- _DATA ENTRIES_:
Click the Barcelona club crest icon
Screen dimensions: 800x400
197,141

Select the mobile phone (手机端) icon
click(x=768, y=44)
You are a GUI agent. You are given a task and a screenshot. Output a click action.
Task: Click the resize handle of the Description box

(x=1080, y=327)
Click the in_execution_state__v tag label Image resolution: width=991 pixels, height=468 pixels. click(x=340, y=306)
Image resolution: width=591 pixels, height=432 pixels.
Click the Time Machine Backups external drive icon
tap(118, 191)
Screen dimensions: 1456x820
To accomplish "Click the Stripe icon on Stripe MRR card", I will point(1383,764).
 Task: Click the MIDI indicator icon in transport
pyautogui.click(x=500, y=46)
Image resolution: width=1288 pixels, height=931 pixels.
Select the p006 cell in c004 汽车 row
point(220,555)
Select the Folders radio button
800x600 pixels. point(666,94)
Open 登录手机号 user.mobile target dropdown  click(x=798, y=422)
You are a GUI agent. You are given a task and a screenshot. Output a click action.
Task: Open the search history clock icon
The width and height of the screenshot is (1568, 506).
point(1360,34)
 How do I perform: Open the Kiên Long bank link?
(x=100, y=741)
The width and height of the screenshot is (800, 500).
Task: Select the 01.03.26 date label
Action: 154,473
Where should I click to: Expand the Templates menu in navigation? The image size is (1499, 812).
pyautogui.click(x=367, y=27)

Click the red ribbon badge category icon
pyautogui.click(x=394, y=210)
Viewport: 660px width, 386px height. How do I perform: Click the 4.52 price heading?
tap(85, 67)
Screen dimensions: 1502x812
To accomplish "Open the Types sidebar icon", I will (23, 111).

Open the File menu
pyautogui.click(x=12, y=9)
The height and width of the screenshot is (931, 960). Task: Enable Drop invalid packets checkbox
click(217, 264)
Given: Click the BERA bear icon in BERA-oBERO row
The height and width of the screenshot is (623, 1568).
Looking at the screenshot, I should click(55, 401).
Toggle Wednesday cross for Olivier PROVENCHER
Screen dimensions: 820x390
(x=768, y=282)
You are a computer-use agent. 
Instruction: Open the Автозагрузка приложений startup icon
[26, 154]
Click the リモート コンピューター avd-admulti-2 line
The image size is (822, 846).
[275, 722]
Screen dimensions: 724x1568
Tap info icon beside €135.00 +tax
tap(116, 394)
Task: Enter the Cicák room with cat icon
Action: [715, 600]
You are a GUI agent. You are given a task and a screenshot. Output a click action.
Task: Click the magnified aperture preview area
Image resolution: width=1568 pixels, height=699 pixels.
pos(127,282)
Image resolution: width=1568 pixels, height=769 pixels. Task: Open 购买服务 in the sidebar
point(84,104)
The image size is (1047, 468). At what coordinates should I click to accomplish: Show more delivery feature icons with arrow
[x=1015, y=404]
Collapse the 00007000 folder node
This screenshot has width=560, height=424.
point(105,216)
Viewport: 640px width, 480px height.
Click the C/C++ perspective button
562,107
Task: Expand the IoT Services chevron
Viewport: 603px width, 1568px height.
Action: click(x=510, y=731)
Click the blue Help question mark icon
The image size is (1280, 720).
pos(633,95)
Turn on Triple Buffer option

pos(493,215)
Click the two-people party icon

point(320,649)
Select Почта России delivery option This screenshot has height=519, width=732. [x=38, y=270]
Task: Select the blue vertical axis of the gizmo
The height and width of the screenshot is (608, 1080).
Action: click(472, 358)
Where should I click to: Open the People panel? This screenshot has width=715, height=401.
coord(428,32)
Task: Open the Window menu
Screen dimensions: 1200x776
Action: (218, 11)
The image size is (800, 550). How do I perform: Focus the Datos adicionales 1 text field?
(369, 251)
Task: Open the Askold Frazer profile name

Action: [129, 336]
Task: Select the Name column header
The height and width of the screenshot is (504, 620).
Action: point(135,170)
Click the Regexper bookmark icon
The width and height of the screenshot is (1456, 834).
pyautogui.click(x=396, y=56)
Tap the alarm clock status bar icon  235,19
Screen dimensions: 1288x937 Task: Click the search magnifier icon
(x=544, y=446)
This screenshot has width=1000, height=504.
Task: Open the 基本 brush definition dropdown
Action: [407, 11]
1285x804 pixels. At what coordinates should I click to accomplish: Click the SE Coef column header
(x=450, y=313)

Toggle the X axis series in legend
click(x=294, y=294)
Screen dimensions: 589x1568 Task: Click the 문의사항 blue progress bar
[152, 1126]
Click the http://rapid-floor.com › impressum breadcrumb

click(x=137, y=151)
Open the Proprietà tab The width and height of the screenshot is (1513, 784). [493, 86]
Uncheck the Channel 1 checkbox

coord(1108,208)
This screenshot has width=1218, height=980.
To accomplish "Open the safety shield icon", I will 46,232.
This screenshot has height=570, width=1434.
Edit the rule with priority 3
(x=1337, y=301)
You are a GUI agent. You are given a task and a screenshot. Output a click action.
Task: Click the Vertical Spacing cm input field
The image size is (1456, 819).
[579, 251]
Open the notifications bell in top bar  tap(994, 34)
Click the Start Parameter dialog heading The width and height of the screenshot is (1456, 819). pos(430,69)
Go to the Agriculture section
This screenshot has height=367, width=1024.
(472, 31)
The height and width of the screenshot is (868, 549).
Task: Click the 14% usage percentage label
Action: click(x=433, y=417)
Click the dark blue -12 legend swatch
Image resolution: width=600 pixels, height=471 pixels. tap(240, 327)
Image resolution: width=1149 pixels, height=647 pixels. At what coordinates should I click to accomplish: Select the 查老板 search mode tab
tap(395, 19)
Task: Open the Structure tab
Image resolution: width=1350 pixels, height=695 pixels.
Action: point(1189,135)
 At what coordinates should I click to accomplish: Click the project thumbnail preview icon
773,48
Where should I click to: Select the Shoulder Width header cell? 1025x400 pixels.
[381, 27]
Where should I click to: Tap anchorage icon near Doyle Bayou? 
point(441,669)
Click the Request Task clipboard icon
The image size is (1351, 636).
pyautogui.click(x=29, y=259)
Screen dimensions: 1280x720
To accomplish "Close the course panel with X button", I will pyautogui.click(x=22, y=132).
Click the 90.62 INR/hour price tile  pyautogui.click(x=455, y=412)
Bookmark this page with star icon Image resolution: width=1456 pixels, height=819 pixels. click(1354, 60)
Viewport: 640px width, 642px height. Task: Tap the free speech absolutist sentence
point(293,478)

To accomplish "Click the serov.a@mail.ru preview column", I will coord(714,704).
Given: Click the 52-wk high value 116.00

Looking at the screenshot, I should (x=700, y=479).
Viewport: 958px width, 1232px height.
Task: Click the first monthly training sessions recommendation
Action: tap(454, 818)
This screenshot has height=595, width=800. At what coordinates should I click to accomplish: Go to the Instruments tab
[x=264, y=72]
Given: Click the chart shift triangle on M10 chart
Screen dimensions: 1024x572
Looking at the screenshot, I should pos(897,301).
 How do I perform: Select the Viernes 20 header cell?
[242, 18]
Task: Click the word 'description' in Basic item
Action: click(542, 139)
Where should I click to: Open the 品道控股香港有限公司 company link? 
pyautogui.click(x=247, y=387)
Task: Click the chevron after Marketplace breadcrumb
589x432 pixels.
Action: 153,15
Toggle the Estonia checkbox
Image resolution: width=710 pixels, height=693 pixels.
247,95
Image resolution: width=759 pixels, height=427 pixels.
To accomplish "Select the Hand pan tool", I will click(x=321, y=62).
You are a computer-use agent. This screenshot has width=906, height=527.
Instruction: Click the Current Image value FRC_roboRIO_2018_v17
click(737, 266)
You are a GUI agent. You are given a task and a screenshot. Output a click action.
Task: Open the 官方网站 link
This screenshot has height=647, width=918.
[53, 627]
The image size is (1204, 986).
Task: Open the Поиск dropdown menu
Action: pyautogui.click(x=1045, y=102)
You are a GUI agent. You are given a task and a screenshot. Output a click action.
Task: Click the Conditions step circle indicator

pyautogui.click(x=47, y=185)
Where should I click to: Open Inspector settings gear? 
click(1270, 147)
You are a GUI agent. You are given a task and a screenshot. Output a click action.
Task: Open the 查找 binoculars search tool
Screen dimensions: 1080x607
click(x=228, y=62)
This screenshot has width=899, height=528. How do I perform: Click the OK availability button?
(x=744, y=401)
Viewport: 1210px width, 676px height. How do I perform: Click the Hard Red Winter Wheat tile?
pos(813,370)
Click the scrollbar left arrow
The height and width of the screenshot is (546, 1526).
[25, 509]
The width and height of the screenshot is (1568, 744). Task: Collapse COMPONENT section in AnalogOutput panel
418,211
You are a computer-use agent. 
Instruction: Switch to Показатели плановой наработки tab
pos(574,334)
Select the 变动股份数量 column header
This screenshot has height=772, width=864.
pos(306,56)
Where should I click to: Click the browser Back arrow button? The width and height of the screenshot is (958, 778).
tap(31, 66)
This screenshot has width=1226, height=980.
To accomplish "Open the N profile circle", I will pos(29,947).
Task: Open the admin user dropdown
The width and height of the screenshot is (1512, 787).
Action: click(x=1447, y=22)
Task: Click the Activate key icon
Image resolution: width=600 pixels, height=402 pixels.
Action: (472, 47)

- _THE PROBLEM_:
Render the items from the line that contains "Click the red ribbon badge category icon" through the line that contains "click(217, 264)" as a JSON list of strings, one string per line, with blank lines omitted.

- _OUTPUT BELOW_:
[
  "Click the red ribbon badge category icon",
  "pyautogui.click(x=394, y=210)",
  "Viewport: 660px width, 386px height. How do I perform: Click the 4.52 price heading?",
  "tap(85, 67)",
  "Screen dimensions: 1502x812",
  "To accomplish \"Open the Types sidebar icon\", I will (23, 111).",
  "Open the File menu",
  "pyautogui.click(x=12, y=9)",
  "The height and width of the screenshot is (931, 960). Task: Enable Drop invalid packets checkbox",
  "click(217, 264)"
]